The focus of my endeavours is science.  This is partly an accident, in that I never had the opportunity to cultivate my skills and sensitivities in other academic directions or cultural forms. But from my earliest years I combined my concerns for science with an awareness and commitment to politics, which on various occasions was realised as activism, but for most of the time in reflection.

As I became aware of science as an intellectual and social phenomenon, I was impressed by certain similarities to what I had been told about dogmatic religion. In that other case, truth was proclaimed as an exclusive possession by each established authority, in spite of the evidence of permanent and re-occurring splits and debates within each group. Also, religion claimed exclusive access to the good in personal and social life, in spite of the historic evidence of great evils perpetrated in the name of God. But I discovered that in science, teaching was (and mainly still is) dogmatic, and individual initiative is stifled up to the very highest levels of learning.  Also, the progress of science reminds us that yesterday's examination truths are today's outmoded opinions. And while science has, through its applications, been responsible for great benefits, during my lifetime, starting with The Bomb and then environmental degradation, the applications of science have been shown to be double-edged.

§ **What to work on**:
1. In the passage about science, why does the writer call the focus on science partly an accident? Answer in one to three sentences.
2. Continue the passage about science from the point where it stops.

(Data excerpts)
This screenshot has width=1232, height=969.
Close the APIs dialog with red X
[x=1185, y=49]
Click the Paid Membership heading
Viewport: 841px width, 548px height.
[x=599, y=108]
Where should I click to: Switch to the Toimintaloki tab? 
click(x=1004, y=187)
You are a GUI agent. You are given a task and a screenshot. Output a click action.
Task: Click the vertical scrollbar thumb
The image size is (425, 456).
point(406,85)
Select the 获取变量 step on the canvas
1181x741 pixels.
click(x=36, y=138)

§ **Answers by item**:
1. The writer never had the opportunity to cultivate skills and sensitivities in other academic directions or cultural forms.

2.
I was far from alone in sensing such contradictions; but I was unusual in my approach to their resolution. I combined a variety of elements of my own experience, among them: the craft character of scholarly work; the possibility of science (including published research) of having all degrees of quality down to the vacuous; the very exceptional character, in world cultural history, of our reductionist scientific metaphysics; the narrow-mindedness of many teachers and researchers; the deployment of science in an amoral or immoral way; and my own political campaigning on science-related issues (first nuclear weapons, and then the supersonic transport Concorde). Also, in my philosophical formation I had developed an instinctive sense both for history and for dialectics; and this is the way that I have always tried to explain things.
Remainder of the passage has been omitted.